=== Passage provided ===
* BEGIN *
Shelby Troyer, the quality programs manager at the chocolate manufacturer, says sustaining quality standards also can be a struggle.
“In the food industry, the biggest struggle that a lot of companies are seeing is sustainment,” she says. “You can obtain certifications but the issue is sustainment long term, keeping those programs alive every day.” And she says Endangered Species Chocolate is able to do that.
For its high level of quality and safety, Endangered Species Chocolate was recently named the winner of the 2019 Food Quality & Safety Award in the small business category.
The award honors the dedication and achievement of organizations making significant contributions to uphold the highest food standards supported by quantifiable results. This year, a panel of industry judges concluded that Endangered Species Chocolate and Hindustan Coca-Cola Beverages, which won in the large-business category, demonstrated impressive efforts in their technology, certifications, training, regulatory compliance, and risk reduction.
* END *
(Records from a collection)
* BEGIN *
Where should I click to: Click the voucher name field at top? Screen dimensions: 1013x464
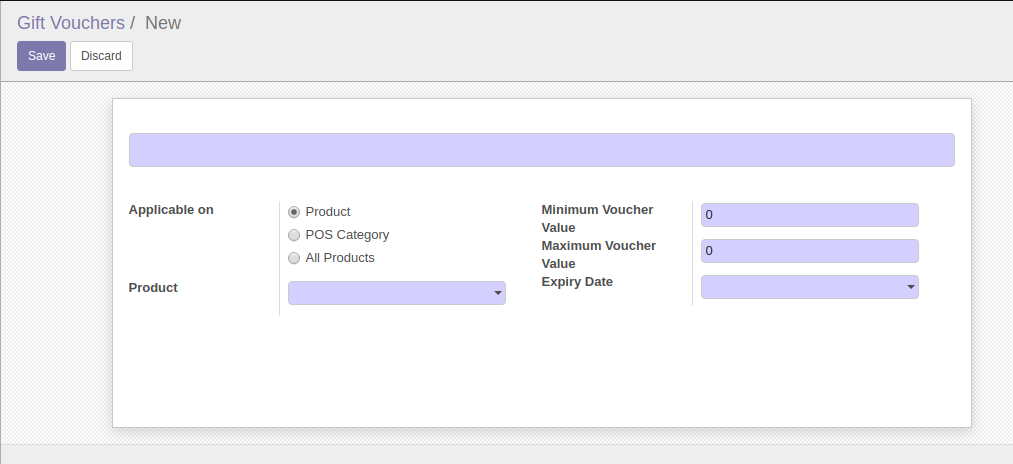pos(541,150)
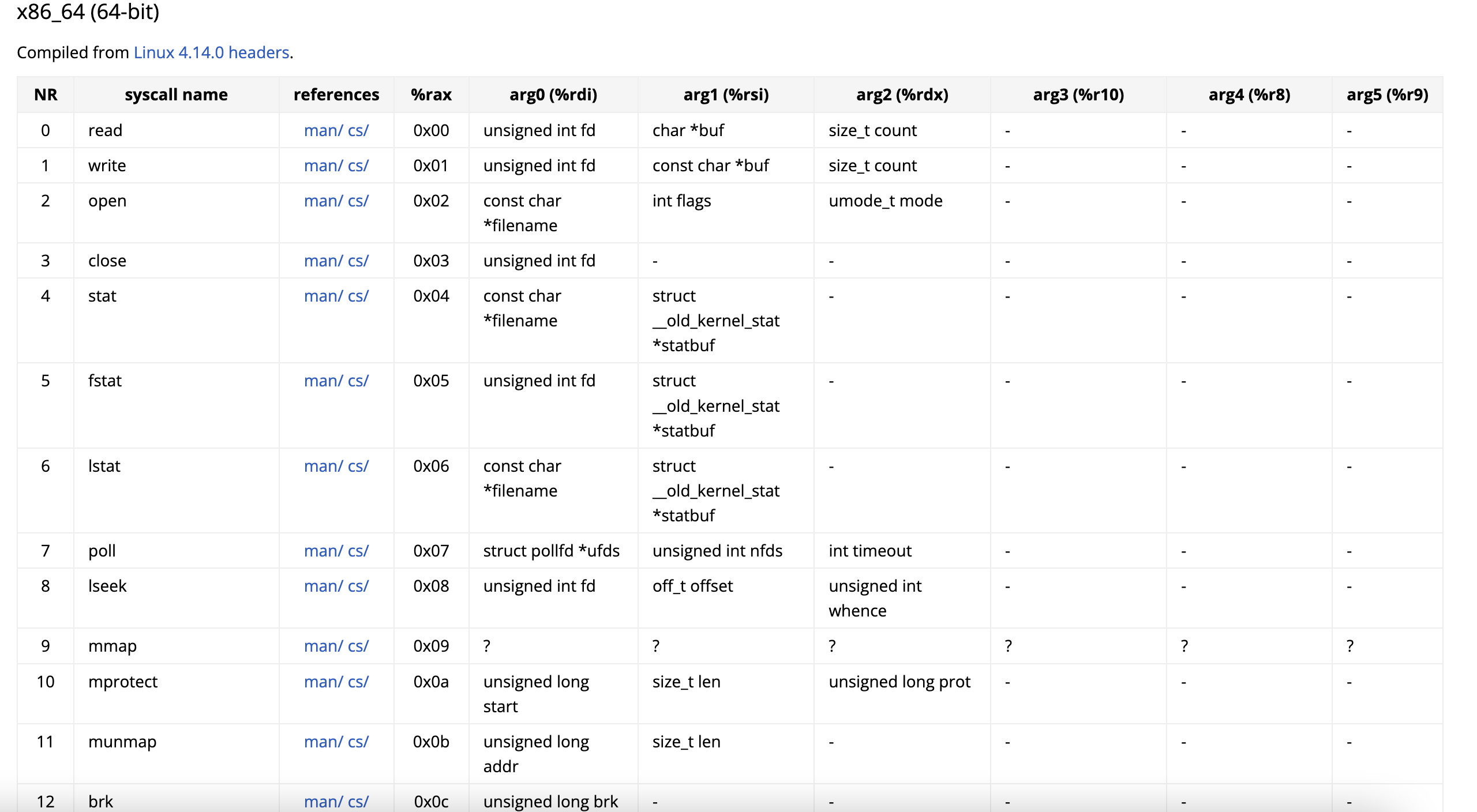
Task: Open the man/ link for mmap
Action: pyautogui.click(x=323, y=646)
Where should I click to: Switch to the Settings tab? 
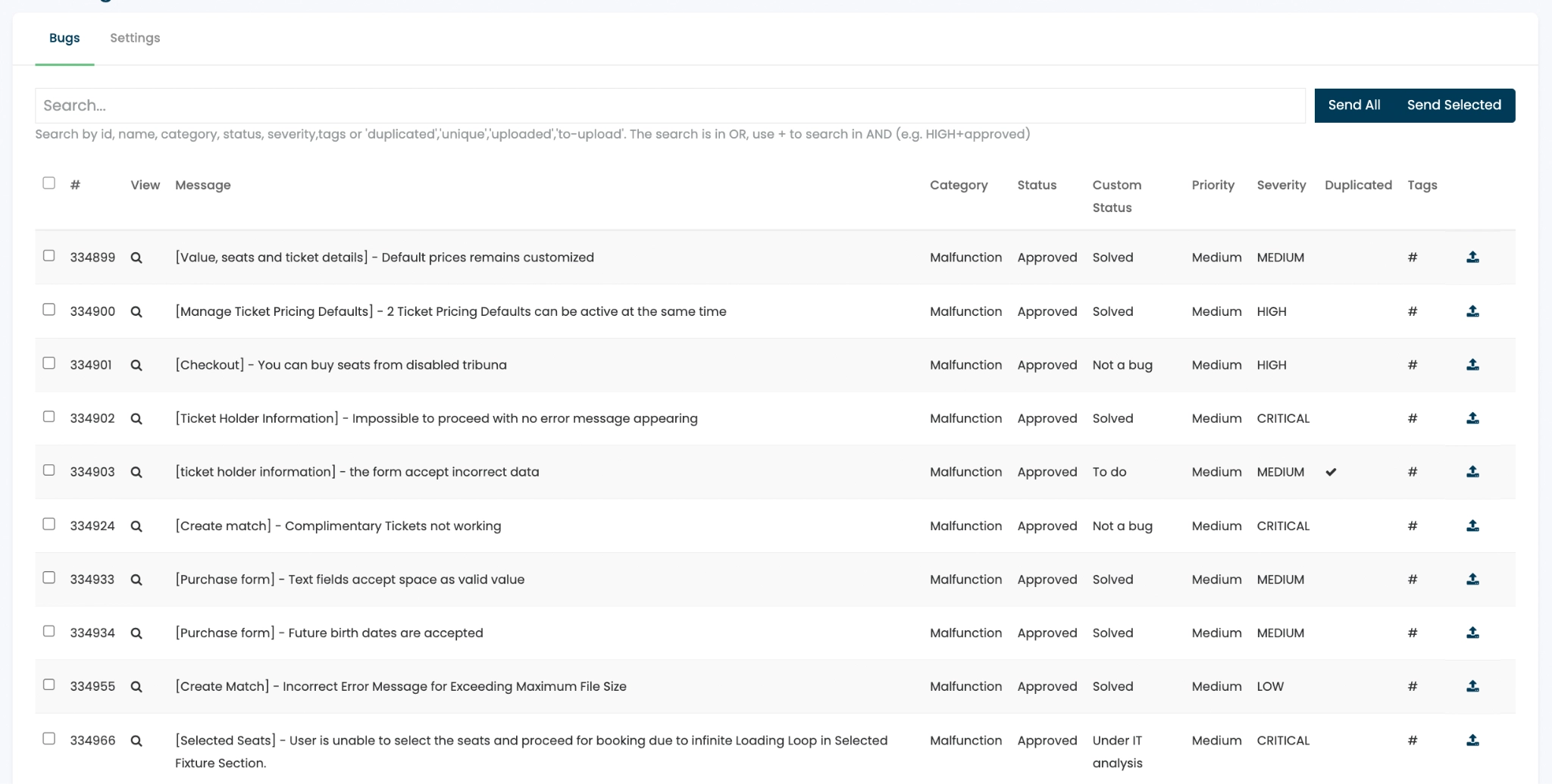pyautogui.click(x=135, y=38)

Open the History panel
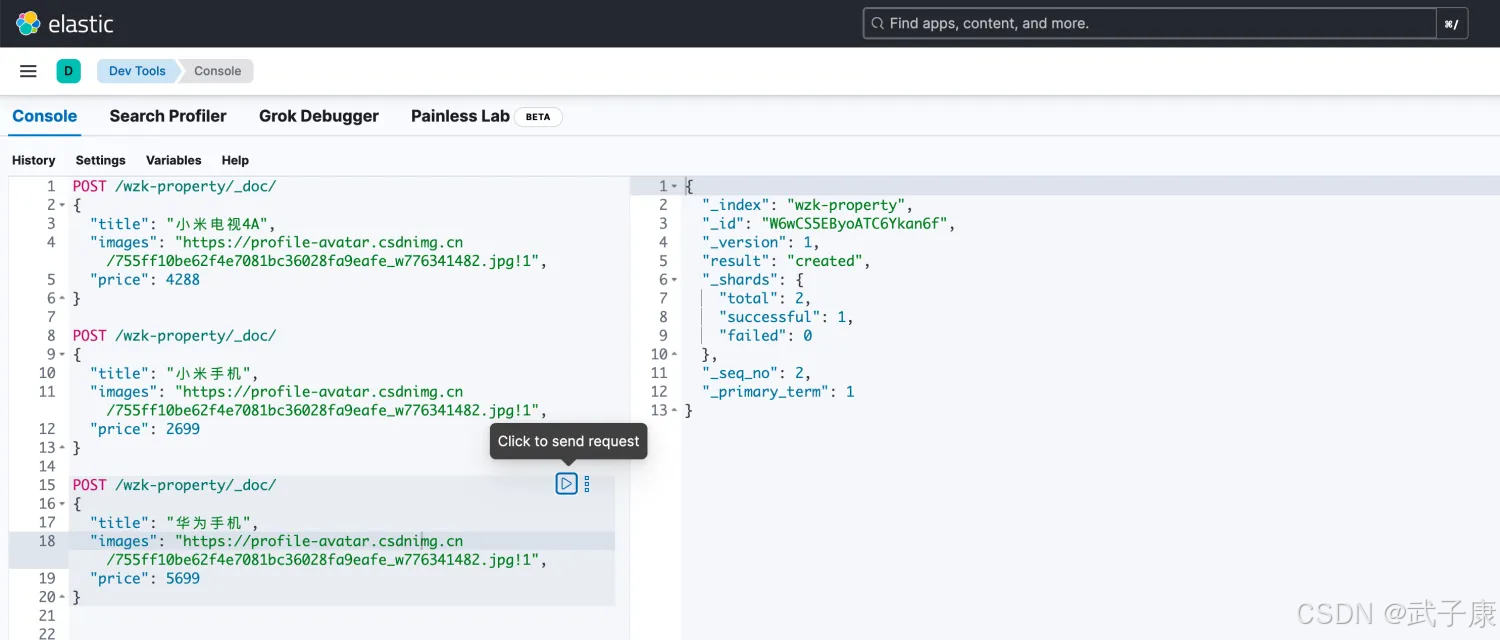tap(33, 160)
* END *
=== What to work on ===
1. Determine whether each of the following statements agrees with the passage about Endangered Species Chocolate's quality award: (a) Shelby Troyer is the quality programs manager at the chocolate manufacturer; (b) Endangered Species Chocolate won the award in the large-business category; (c) the award winners were chosen by a panel of industry judges. For each, answer yes or no and quote the words of the passage that decide it.
2. Rewrite the passage about Endangered Species Chocolate's quality award from "The award honors" to "and risk reduction.", substituting "commitment" for "dedication".
3. Extend the passage about Endangered Species Chocolate's quality award, picking up after its final sentence.

=== Outputs by task ===
1.
(a) Yes: "Shelby Troyer, the quality programs manager at the chocolate manufacturer"
(b) No: "named the winner of the 2019 Food Quality & Safety Award in the small business category" and "Hindustan Coca-Cola Beverages, which won in the large-business category"
(c) Yes: "a panel of industry judges concluded"

2.
The award honors the commitment and achievement of organizations making significant contributions to uphold the highest food standards supported by quantifiable results. This year, a panel of industry judges concluded that Endangered Species Chocolate and Hindustan Coca-Cola Beverages, which won in the large-business category, demonstrated impressive efforts in their technology, certifications, training, regulatory compliance, and risk reduction.

3.
Endangered Species Chocolate, founded in 1993, has close to 50 employees and two locations in Indianapolis. In 2018, it added 26,000 square feet of satellite warehouse space at a second Indianapolis location. The company is committed to supporting conservation efforts worldwide through its annual Give Back program, which has donated more than $1.7 million over the last three years to conservation partners around the globe.
Sustainability Inside and Out
Endangered Species Chocolate produces and sells 28 different flavors of all-natural chocolate bars that vary in size. They are made from beans purchased from fair trade sources where the income benefits local communities. Part of the company’s goal is to work with fair trade businesses that pay a fair wage and offer humane working conditions.
All of the company’s chocolate bars and treats are named after an endangered animal. Consumers can read about the plight of the animal inside each label.
The company publishes an impact report on its activities every year. This year’s partners for its GiveBack program of 10 percent of net profits are the Dian Fossey Gorilla Fund International and the National Forest Foundation.
To keep quality and safety measures high, Endangered Species Chocolate has added technology in several areas throughout the past year.
One is its metal detection program for quality checks on all finished products on its three production lines. The program includes screening products for potential ferrous, non-ferrous, and stainless steel metals. Metal detection is now included in its food safety plan as a critical control point, and as the technology evolved, it has greatly reduced false rejections.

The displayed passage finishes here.